(Task objective):
Please give back word for word the lines of the material below between the line containing "For every named" and the line containing "Terms & Condition", inclusive.

(Extracted material):
═══
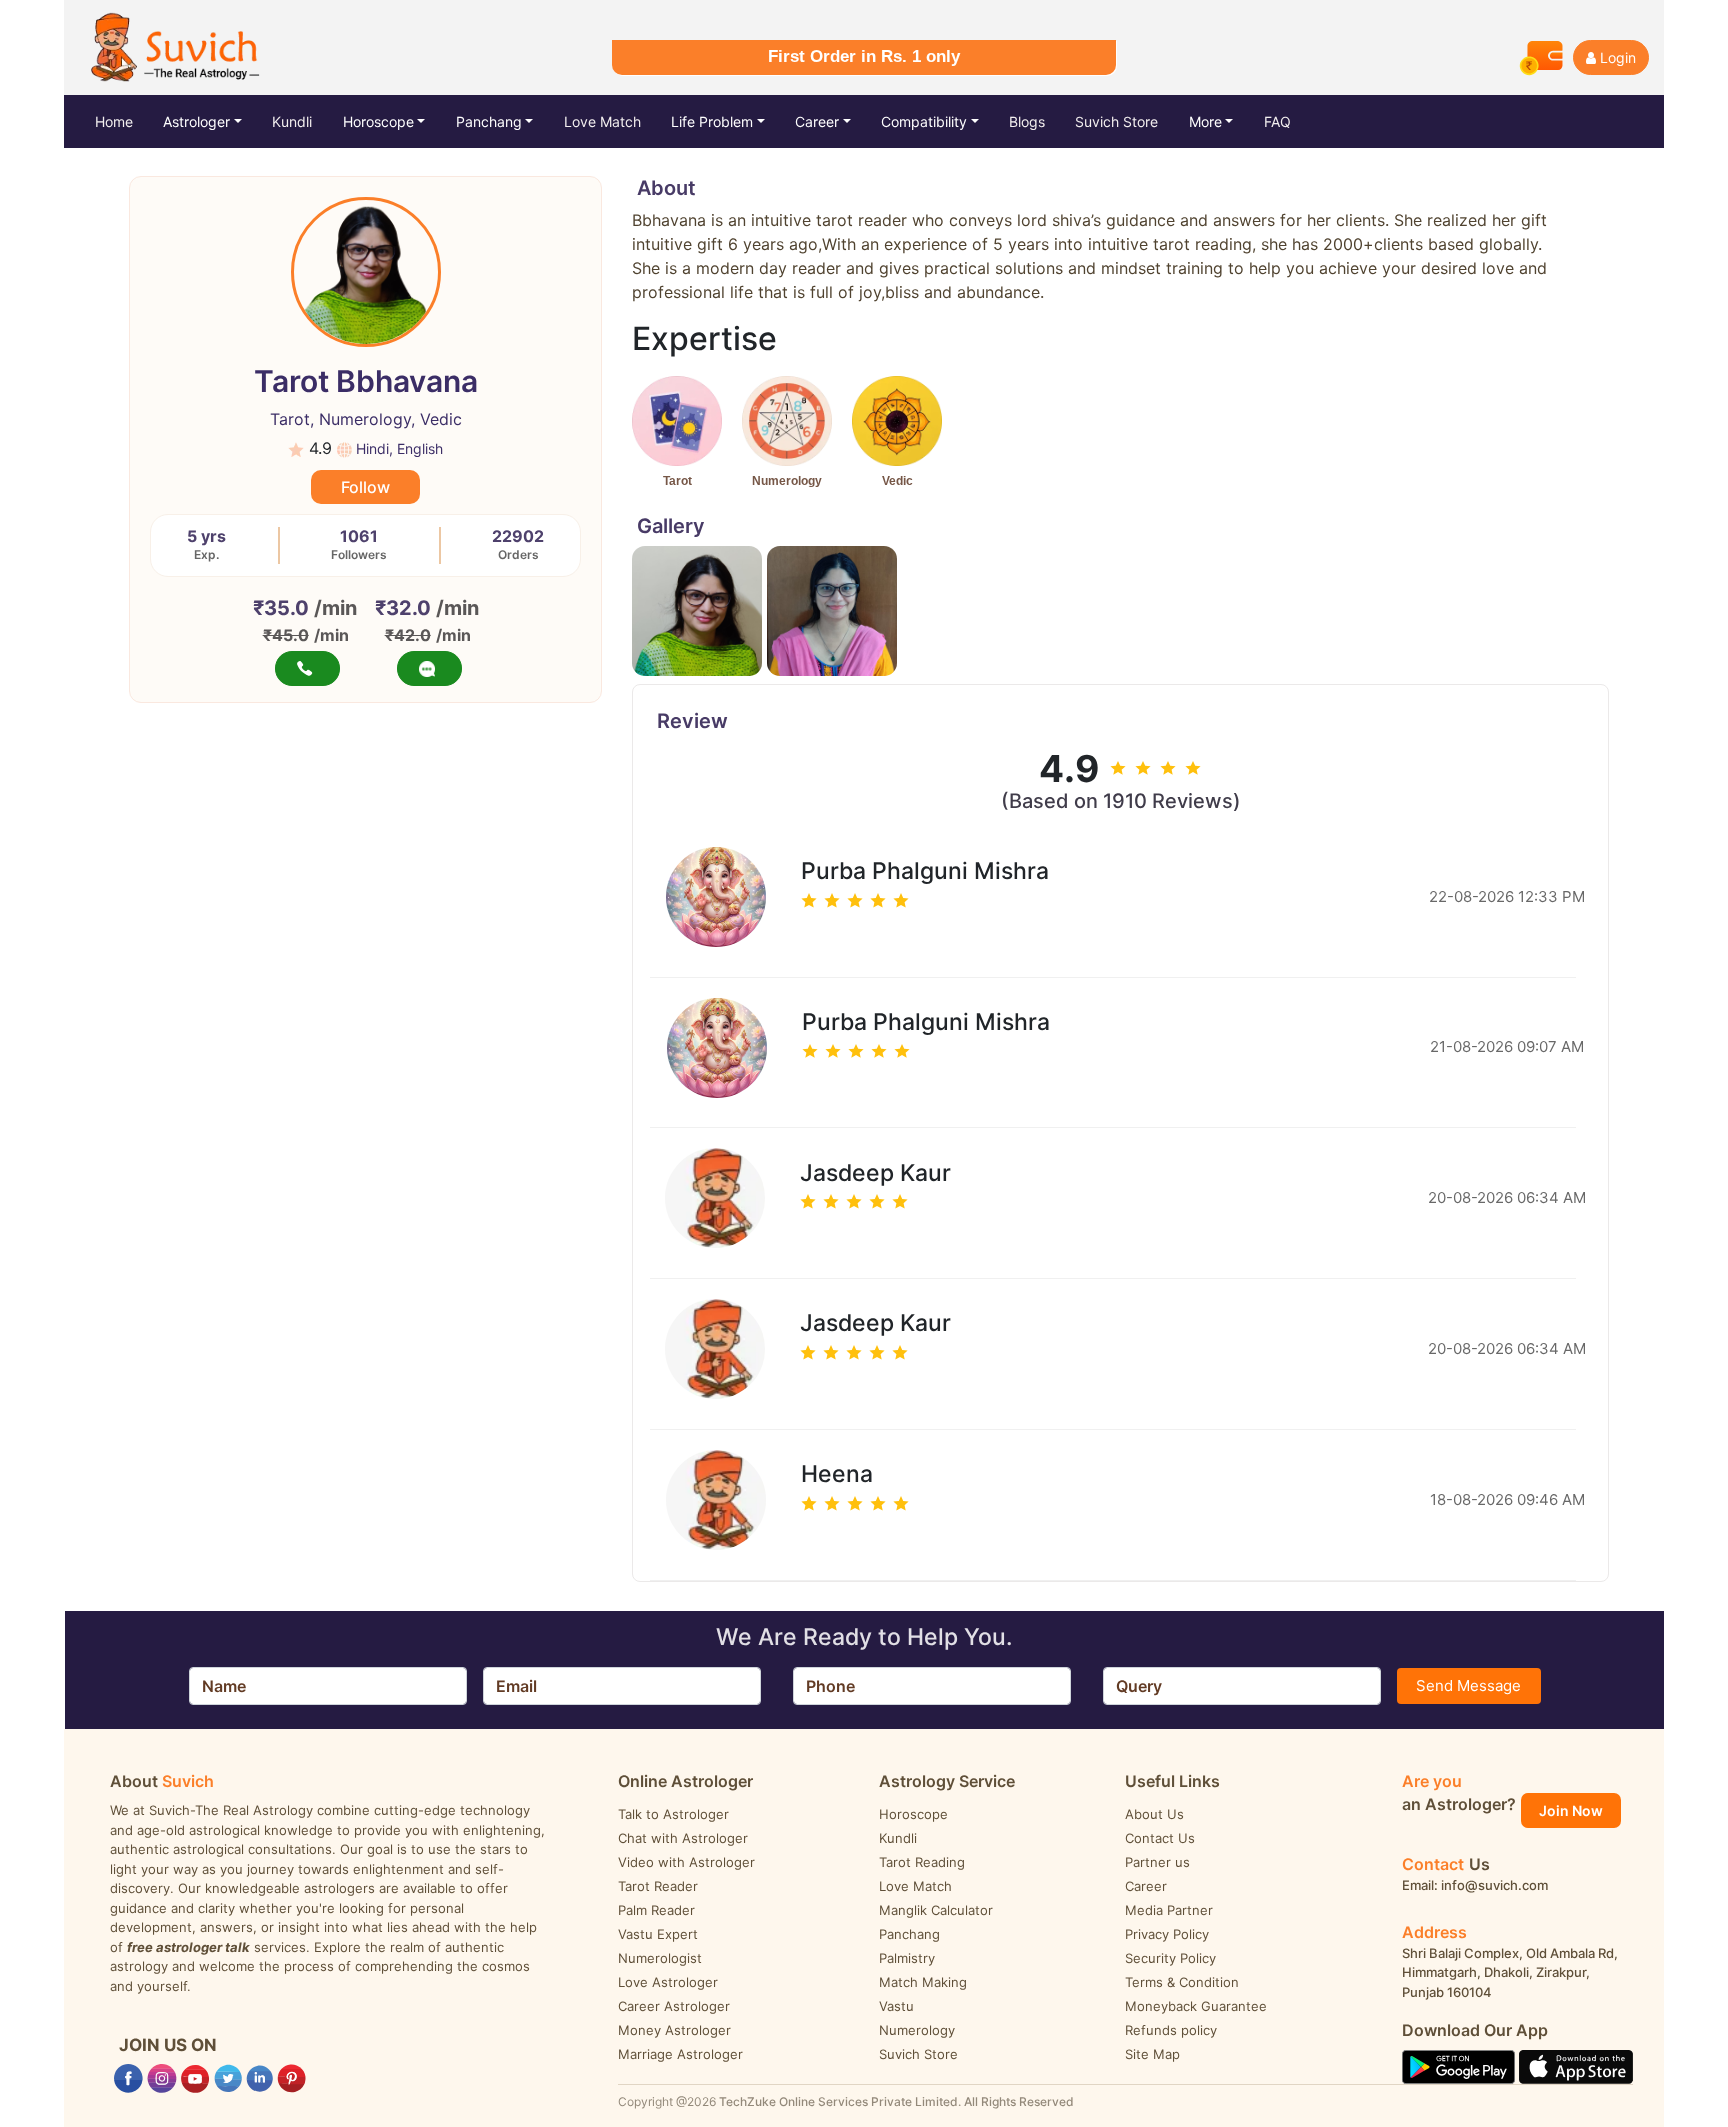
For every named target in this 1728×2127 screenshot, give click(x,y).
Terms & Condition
═══
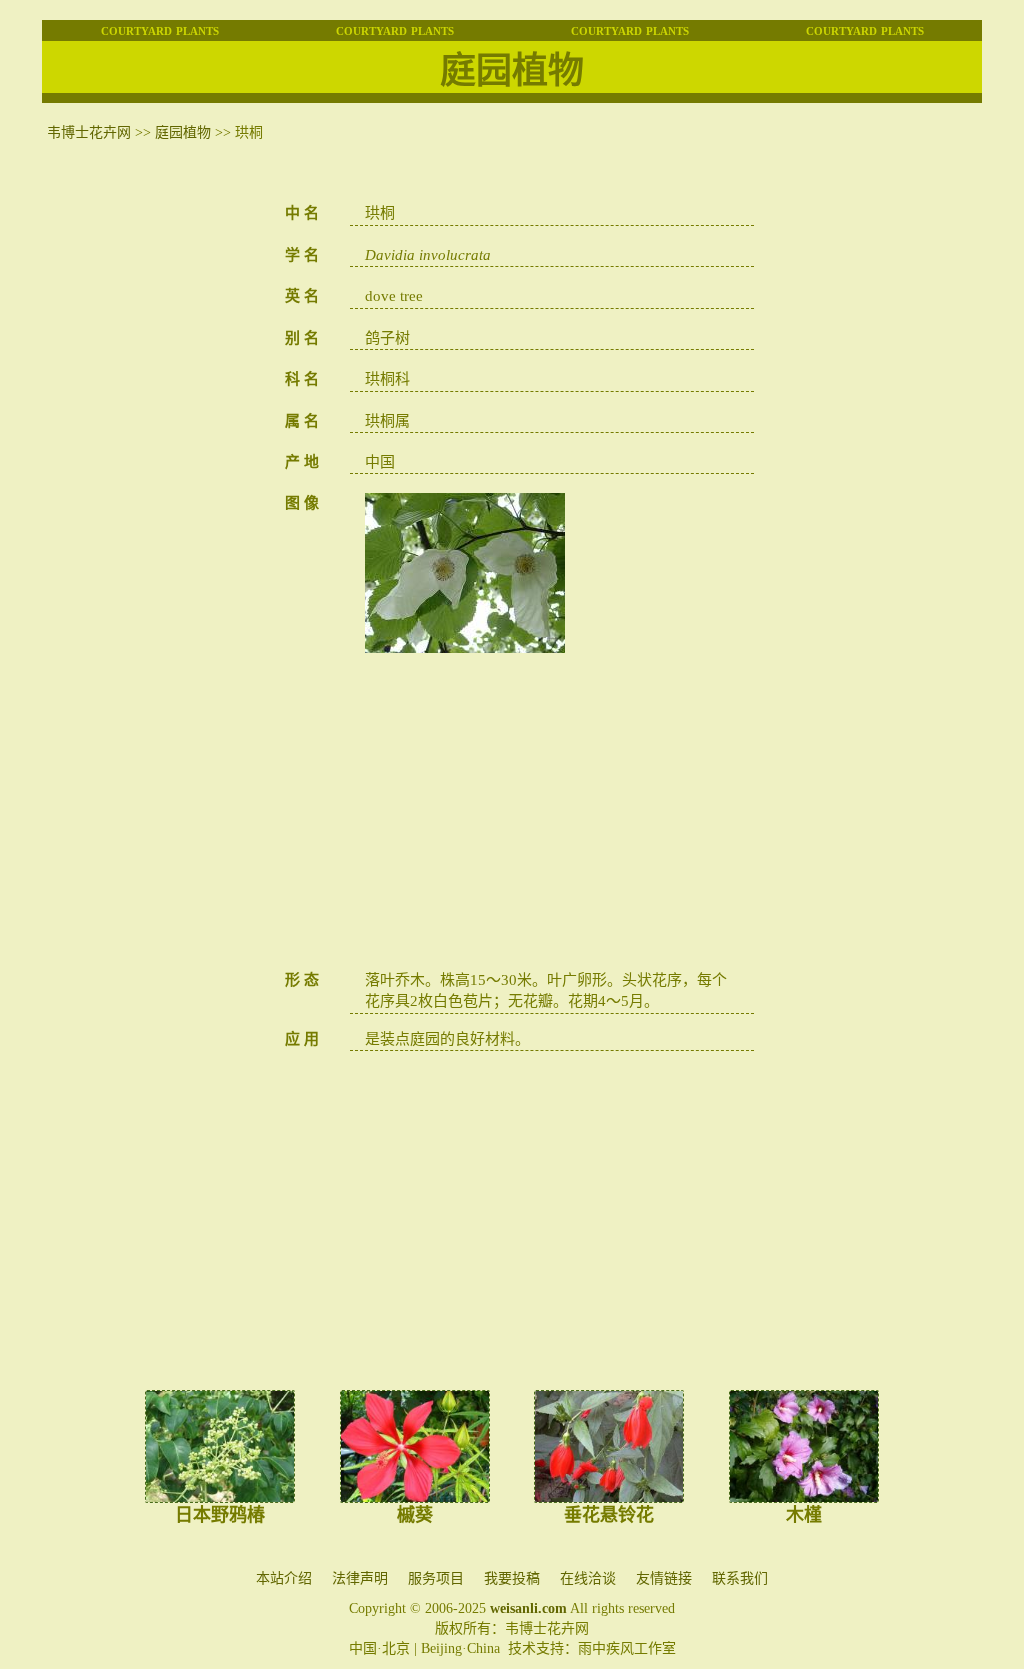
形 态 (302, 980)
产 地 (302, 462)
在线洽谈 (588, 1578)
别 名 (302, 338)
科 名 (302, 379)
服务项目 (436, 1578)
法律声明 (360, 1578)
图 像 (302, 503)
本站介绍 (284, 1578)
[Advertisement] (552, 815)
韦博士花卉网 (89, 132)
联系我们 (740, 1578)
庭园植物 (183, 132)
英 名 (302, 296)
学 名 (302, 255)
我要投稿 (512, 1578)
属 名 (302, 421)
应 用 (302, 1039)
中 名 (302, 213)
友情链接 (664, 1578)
═══
(Task result):
For every named target in this 1728×2127 screenshot, give click(x,y).
Terms & Condition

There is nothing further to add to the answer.